[ASSIGNMENT] Please restate word for word all lines from the one containing "Given: Switch to the Scene tab" to the final line of the entries, and include no pictures.

[DATA]
==*==

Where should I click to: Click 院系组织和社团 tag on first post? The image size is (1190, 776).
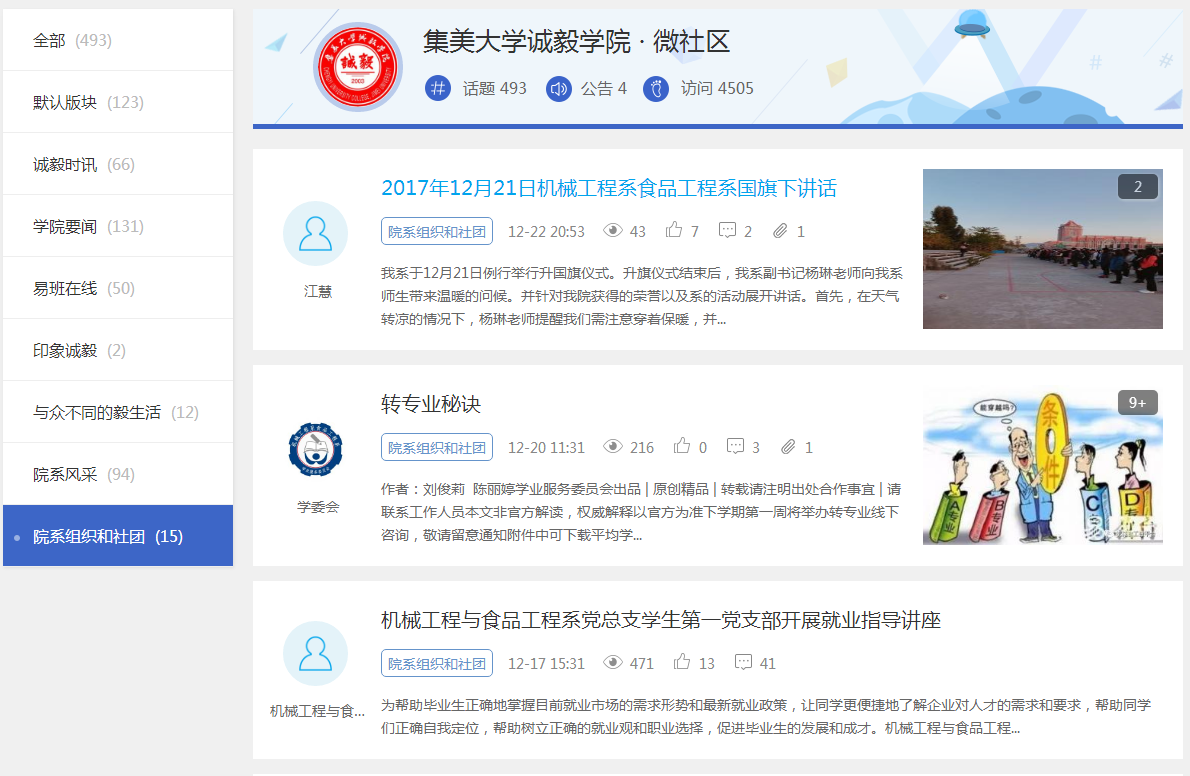pos(437,231)
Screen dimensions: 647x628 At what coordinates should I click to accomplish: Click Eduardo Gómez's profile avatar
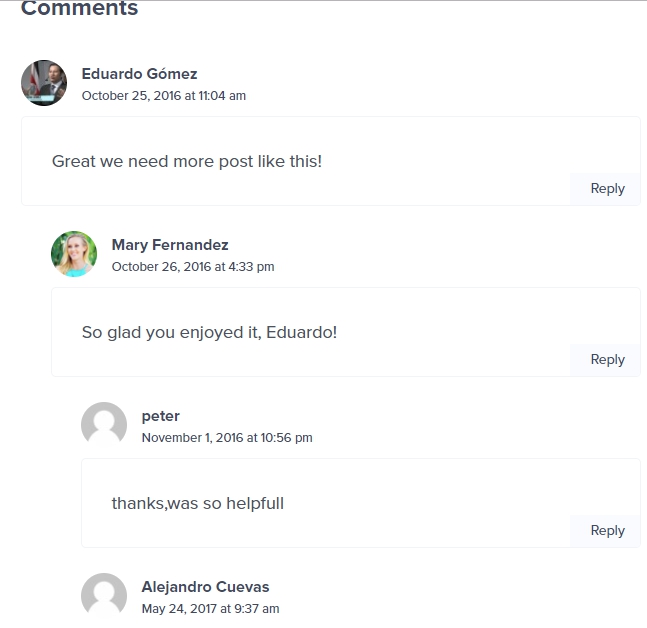44,83
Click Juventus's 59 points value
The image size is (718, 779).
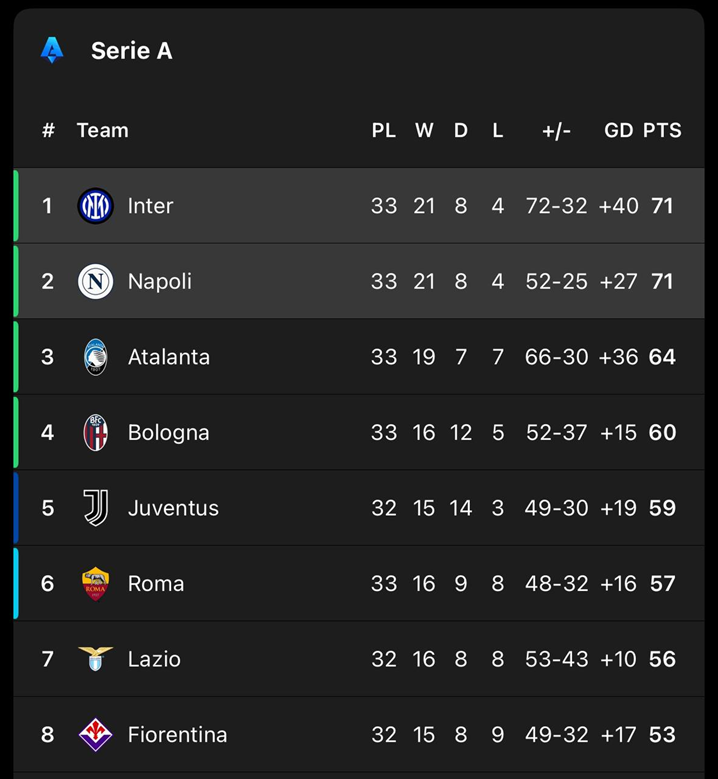[662, 508]
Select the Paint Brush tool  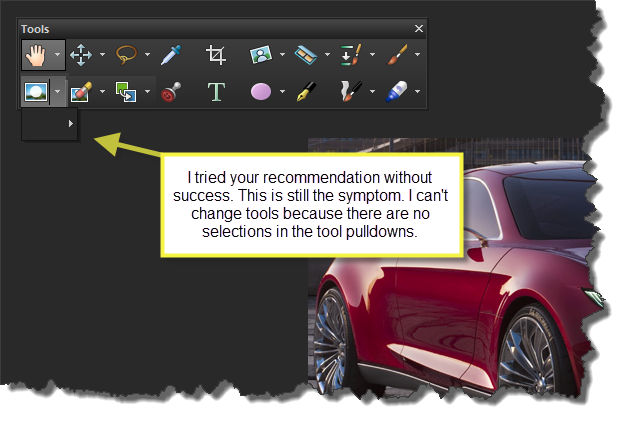[395, 54]

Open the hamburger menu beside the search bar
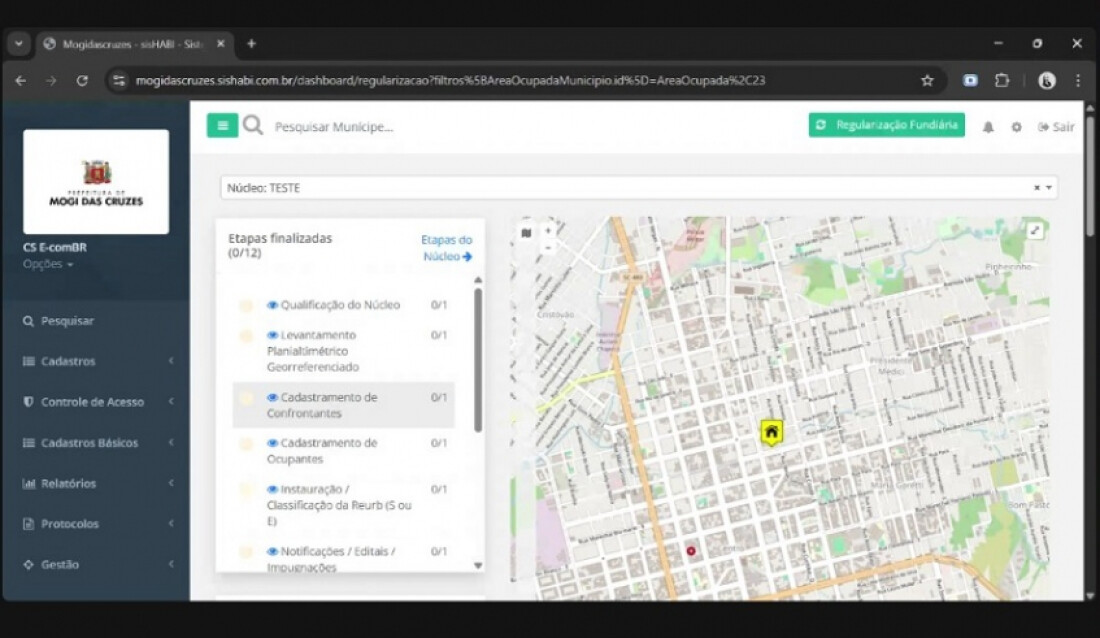tap(221, 126)
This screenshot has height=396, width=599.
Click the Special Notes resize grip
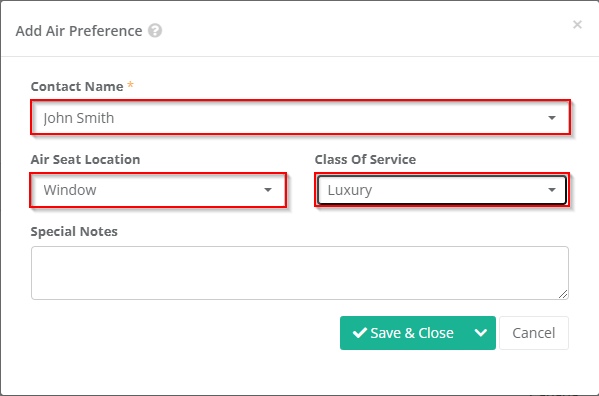(x=563, y=294)
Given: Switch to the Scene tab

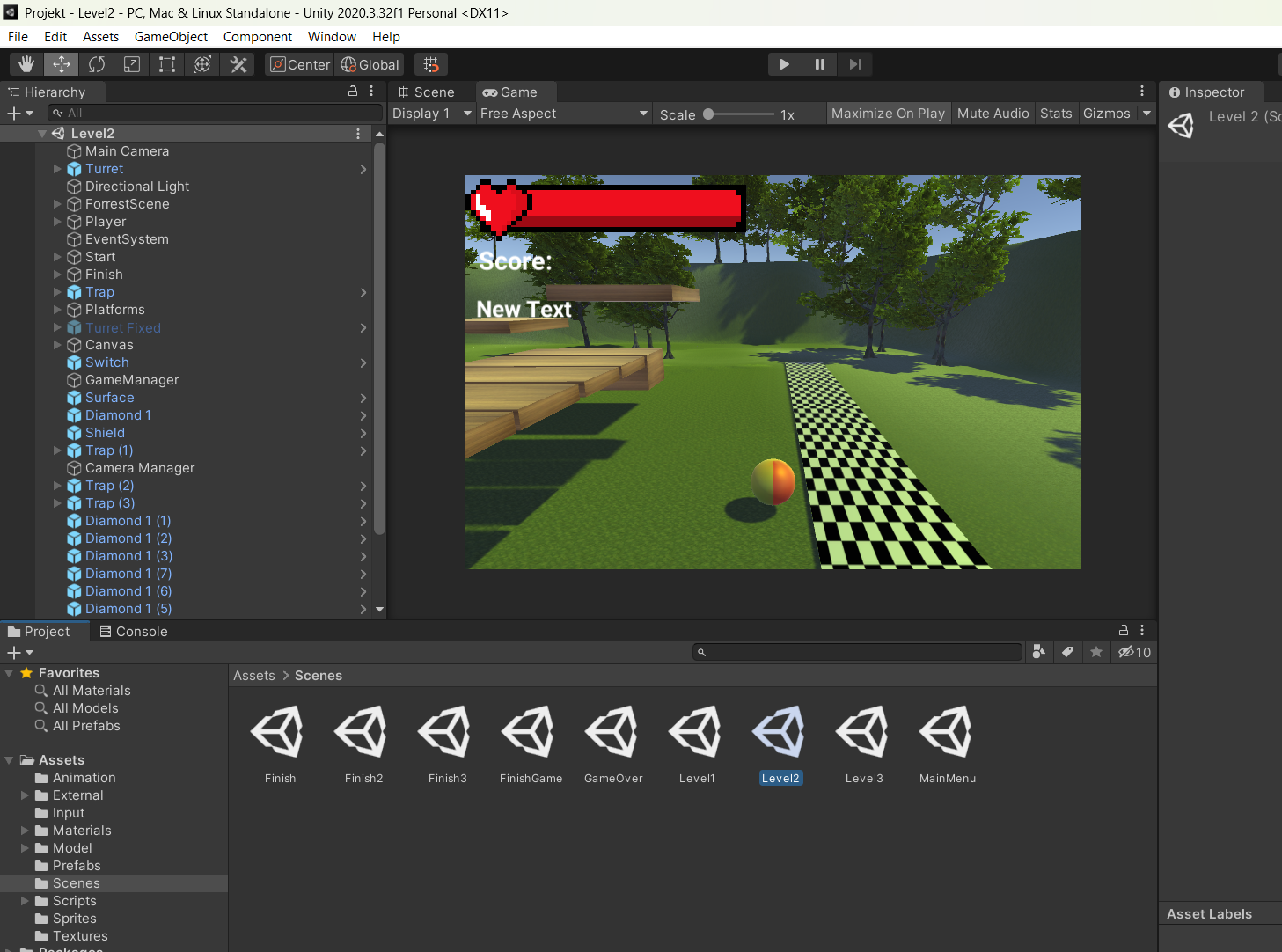Looking at the screenshot, I should click(x=427, y=92).
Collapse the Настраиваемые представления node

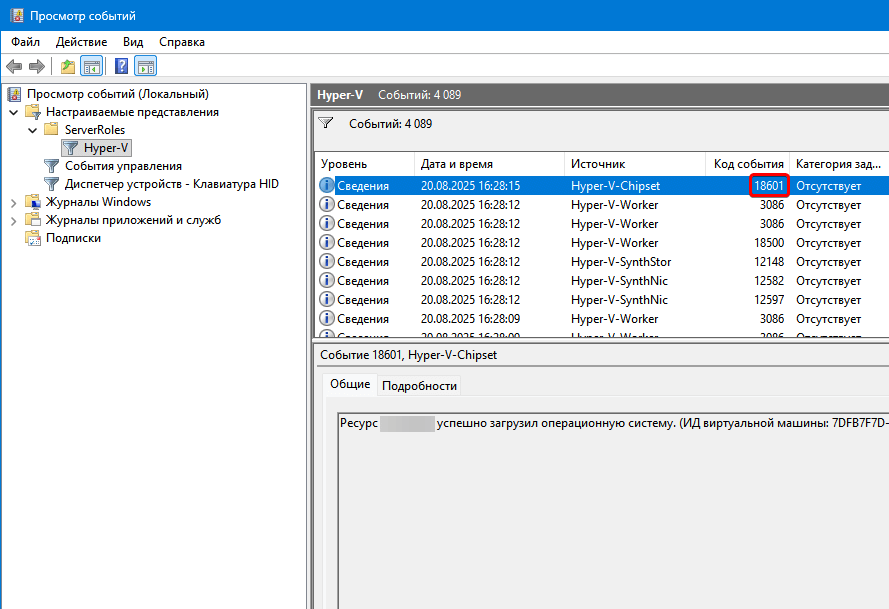point(14,112)
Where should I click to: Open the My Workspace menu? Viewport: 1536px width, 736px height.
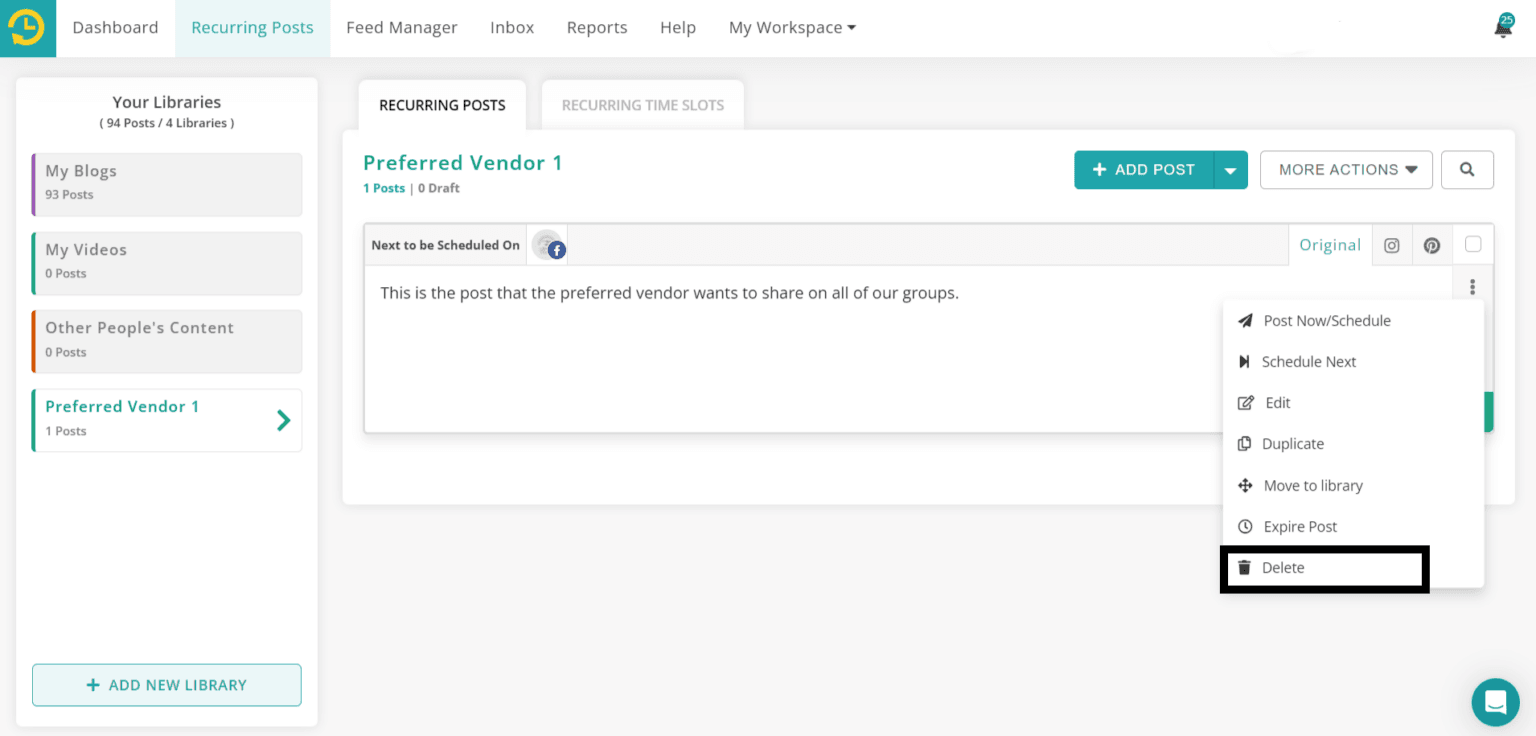[792, 28]
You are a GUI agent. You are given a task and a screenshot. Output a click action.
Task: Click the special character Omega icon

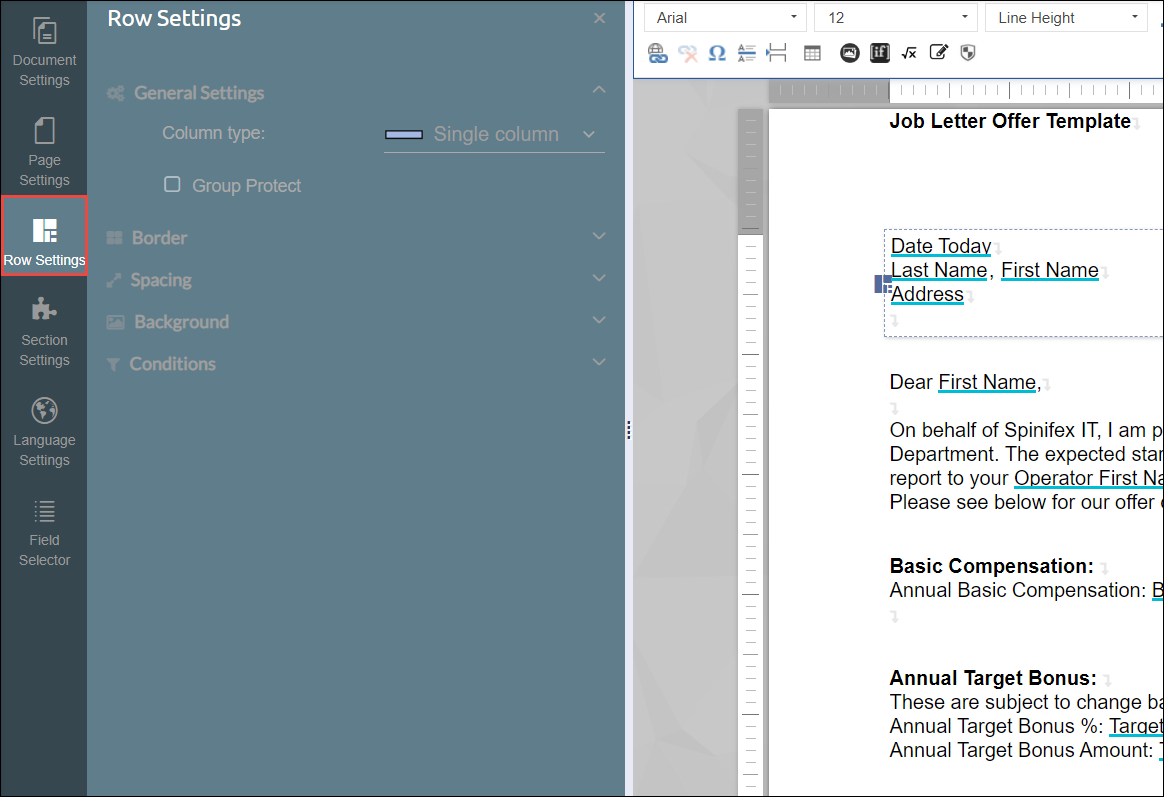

==*==

[RESULT OF THIS EXERCISE]
Given: Switch to the Scene tab

Looking at the screenshot, I should click(x=427, y=92).
Collapse the Настраиваемые представления node

point(14,112)
Where should I click to: Open the My Workspace menu? Viewport: 1536px width, 736px height.
[792, 28]
You are a GUI agent. You are given a task and a screenshot. Output a click action.
Task: Click the special character Omega icon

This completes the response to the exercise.